I'm a full time mom who works full time. I'm a painter, a dreamer, and a believer that the most feminist thing you can do is adore your femininity. I say what I think, when it's appropriate for sharing. I write when I feel like I have something to say. I love always.

4 thoughts on “Thar HE BLOWS!!!

  1. Nate- Which boy? The adult, or the infant? it’s about as likely for either one of them to post, since Aaron often takes weeks to post anything, and Caden can’t sit up to type yet.

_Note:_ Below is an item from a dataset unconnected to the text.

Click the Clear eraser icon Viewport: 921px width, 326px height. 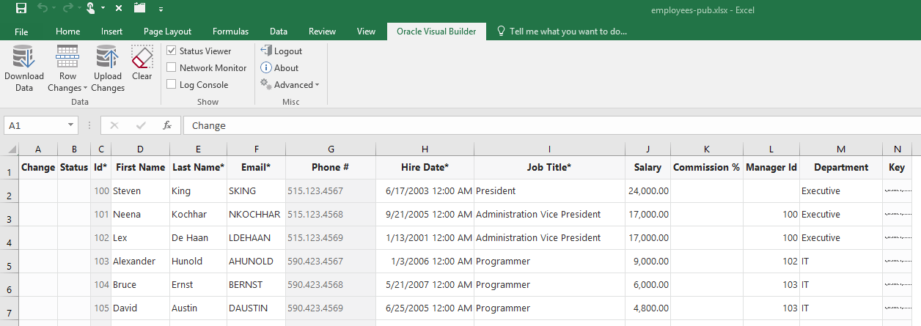coord(142,56)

    Also- I am so sorry if I gave you a weird look when I saw you the other day. I hadn’t seen you since the beard, and I didn’t recognize you for a second! Unfortunately, in that second it took me to figure out it was you, I felt my face contort into some sort of bizarre expression. I like you! i’m sorry! Oh and I just heard the good news! congrats to you and Katty, parenthood is awesome and you’ll be great ones.

  2. Jen, i was talking about Aaron of course. Just kidding, but seriously.

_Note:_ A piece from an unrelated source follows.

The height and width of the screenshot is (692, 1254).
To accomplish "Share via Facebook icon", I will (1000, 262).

    No worries about the weird look, most peeps don’t recognize me anymore and I’m not gonna lie, sometimes it feels good to be a complete stranger, know what I mean?

  3. Sounds like an, um, “exciting” day all around. Grace to you both (and the little guy as well!)

    Someday, if/when I have kids, I am totally stealing the term “poo-splode” for my parenting vocabulary.